Some sportsbooks opt for different colours for each product, making them easily identifiable. Others, such as Betfair, favour a less cluttered design. The text and buttons are all one or two brand colours. This means there is no differentiation between the players looking for a bingo website and those who prefer sports or casino. By colour coding areas such as bingo (often in pink) other sites run the risk of alienating some players.

However, for each site, it is likely that these decisions have been informed at least partly by UX design. The brands know their customers and will make any design changes or updates with their target audience in mind. It is also probable that different designs have been tested and tweaked accordingly.

As with any product, you are looking for a way to display your product that will appeal to your customer and invite them to make a purchase. Placement also looks at in-text or anchor text links to other pages, information pages, and contact methods. For example, should live chat support be a static button or a pop-up?

Navigation

No matter how good your website looks, if a customer can’t find their way around they are likely to get frustrated and go elsewhere.

UX design includes factors like:

• How many clicks a player has to make to find what they are looking for
• Whether a drop-down menu will save space or risk confusing customers
• Should links be in bold to help navigation?

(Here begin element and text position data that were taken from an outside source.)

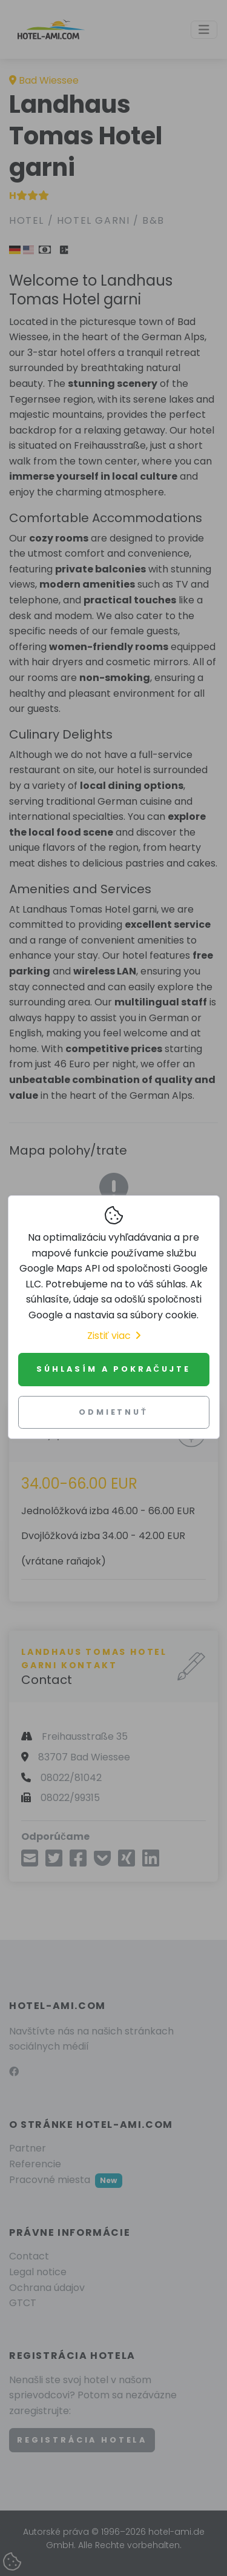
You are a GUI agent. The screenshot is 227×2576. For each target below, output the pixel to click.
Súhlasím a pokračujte (113, 1369)
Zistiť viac (113, 1336)
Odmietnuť (113, 1412)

The design itself can be clean and simple, flashy or innovative, but it needs to be intuitive. Gimmicks are fine, so long as they don’t detract from the site’s usability.

Calls to Action

You will usually find that these calls to action (CTAs) are presented as buttons such as ‘Login’, ‘Register’ or ‘Play’. They will usually be in the brand colours but differ from the main text. They should be easy to spot and access. The text may be in bold and should be a contrasting colour (usually black or white) to the button for clarity. The written content will also be analysed, e.g. whether a CTA should say ‘Join’ ‘Sign Up’, or ‘Register’.

A/B Testing

One of the main aspects of UX design is A/B testing. This involves testing two slightly different versions of a design to find out which performs better. A/B testing may be performed on all aspects of the design, from headers and footers to text, images, CTAs and more. Often it is small changes that are being tested, such as the colour of the CTA buttons.

A/B testing helps brands to stop dealing with opinions and use quantitative data to inform their design choices. As it is randomised, the answers produced are definitive.

The only real drawbacks of A/B testing are that it can be a lengthy process with UX designers testing small changes. It can also be quite complicated to set up. Finally, you need a significant number of testers to make the data statistically viable.